States’ Out of Level Prevalence – Page 1

States’ Prevalence of Testing

Students with Disabilities Out of Level

Martha Thurlow and Jane Minnema

National Center on Educational Outcomes

University of Minnesota

350 Elliott Hall

75 East River Road

Minneapolis, MN 55455

April 24, 2003

Paper presented at the annual meeting of the American Educational Research Association, Chicago, Illinois, as part of a Symposium entitled “Testing Students with Disabilities Out of Level for Accountability Purposes: A Shared Research Agenda.” The preparation of this paper was supported, in part, by a grant from the U.S. Department of Education, Office of Special Education Programs, Research to Practice Division. Points of view or opinions expressed in the paper are not necessarily those of the U.S. Department of Education, or Offices within it.

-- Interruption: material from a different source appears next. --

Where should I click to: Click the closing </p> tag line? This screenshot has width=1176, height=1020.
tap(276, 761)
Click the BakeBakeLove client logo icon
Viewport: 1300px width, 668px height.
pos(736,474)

States’ Prevalence of Testing Students with Disabilities Out of Level

Abstract

States continue to be challenged by requirements to include all students in their assessments, particularly some of their students with disabilities. In an attempt to include those students with disabilities for whom neither the regular assessment nor the alternate assessment seems appropriate, states have added other testing options to their assessment programs. One of the most common of these other options is out-of-level testing, in which students take a test generally intended for students at a lower grade level. This paper presents the results of an analysis of the out-of-level testing results of states that made these data available. Both the number of students tested out of level (prevalence) and the performance of these students were examined.

Since the advent of standards-based reform with federally-mandated statewide testing as a means to measure student and system achievement toward grade-level academic standards, states have struggled with the best ways to include students with disabilities. While most students with disabilities take the regular assessment with or without accommodations, for some students with disabilities the regular assessment does not seem appropriate even with accommodations (Almond, Quenemoen, Olsen, & Thurlow, 2000). To better include these students in large-scale assessments, states have added other testing options to their statewide testing program.

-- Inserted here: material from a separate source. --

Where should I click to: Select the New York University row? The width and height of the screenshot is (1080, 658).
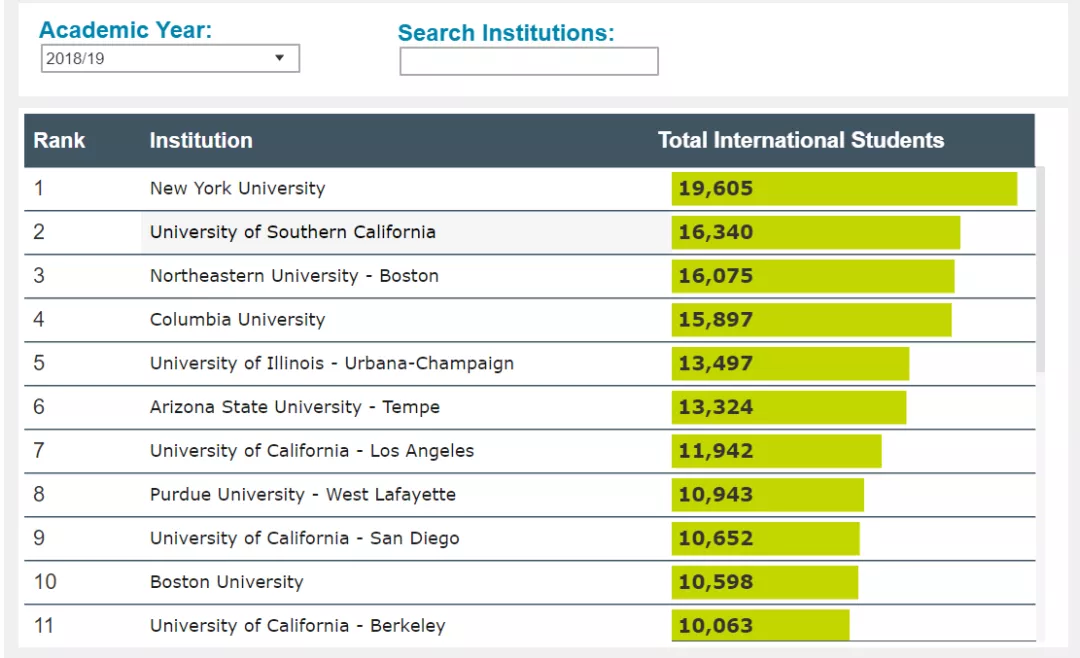tap(237, 189)
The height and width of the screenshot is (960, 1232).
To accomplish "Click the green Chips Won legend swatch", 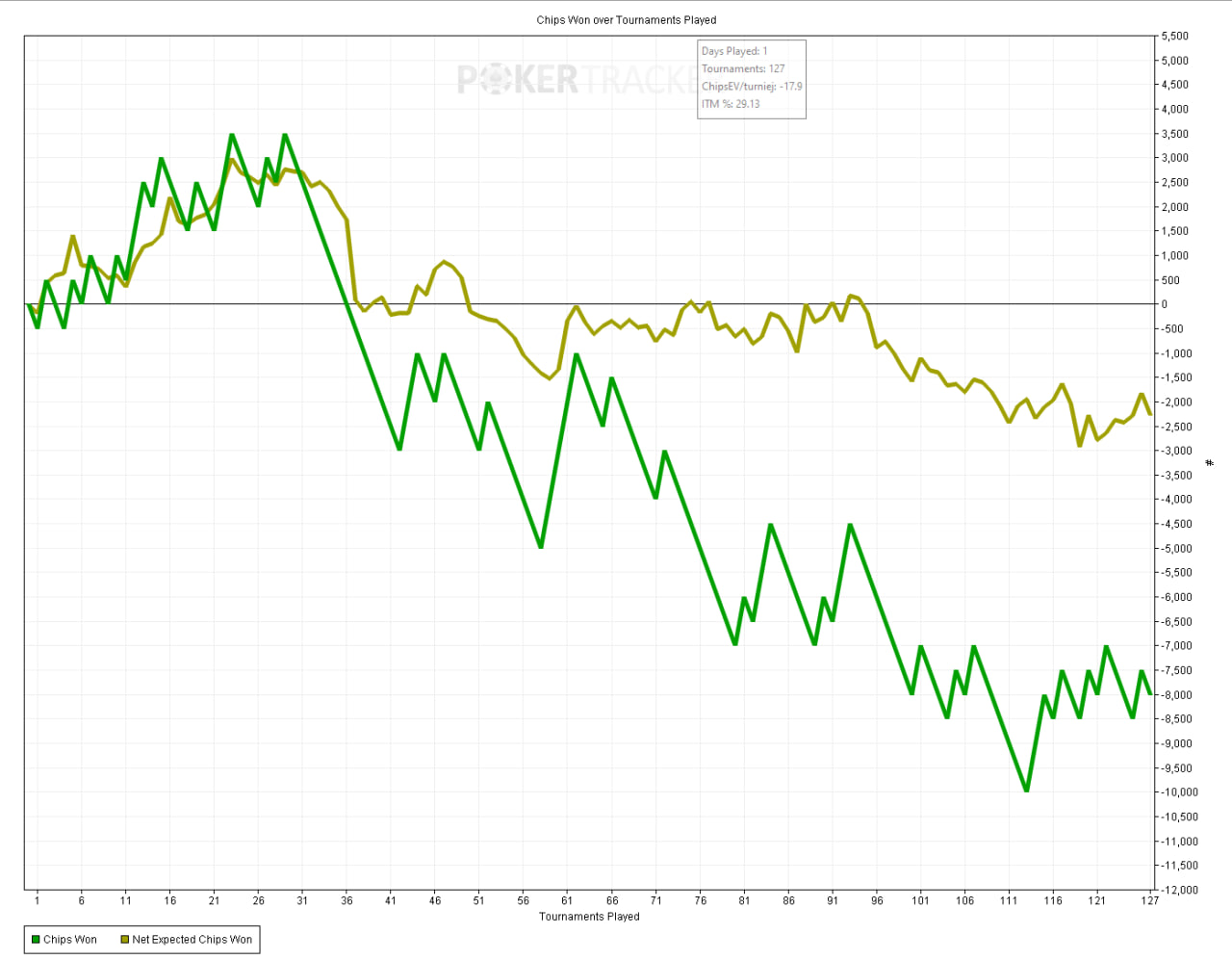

One option, known as the alternate assessment, is usually intended for students with severe cognitive disabilities. It is assumed that l% to 2% of the total student population, or less (approximately 10-20% of the population of students with disabilities), fall in this category. Another option used in many states (14 in 2000-2001) is testing students with disabilities using tests that are assumed to be more in alignment with the student’s functional level than are the grade-level assessments. This option is intended for students who are being instructed on skills well below the instruction of their grade level peers and are, therefore, assumed to be unable to “meaningfully” take the regular assessment even with accommodations. Testing students with an assessment that is intended for students at a lower grade level is often called out-of-level testing.

Out-of-level testing is a controversial and politicized approach to standards-based assessment (Thurlow & Minnema, 2001). Historically, out-of-level testing was thought to reduce student test anxiety, yield a more accurate measure of student academic achievement, and allow more students with disabilities to be included in states’ testing and accountability programs. However, recent work at the National Center on Educational Outcomes has demonstrated that out-of-level test scores are rarely reported publicly (Minnema & Thurlow, 2003) or used for either student or system accountability purposes. There are also no data that definitively determine whether student test anxiety is actually reduced during below-grade level testing. In fact, in case studies with results forthcoming, teachers reported that students with disabilities are embarrassed when taking a test that is lower than the test level of their peers. In addition, research has not sorted out the accuracy and precision of out-of-level test results in terms of measuring students’ progress toward academic standards.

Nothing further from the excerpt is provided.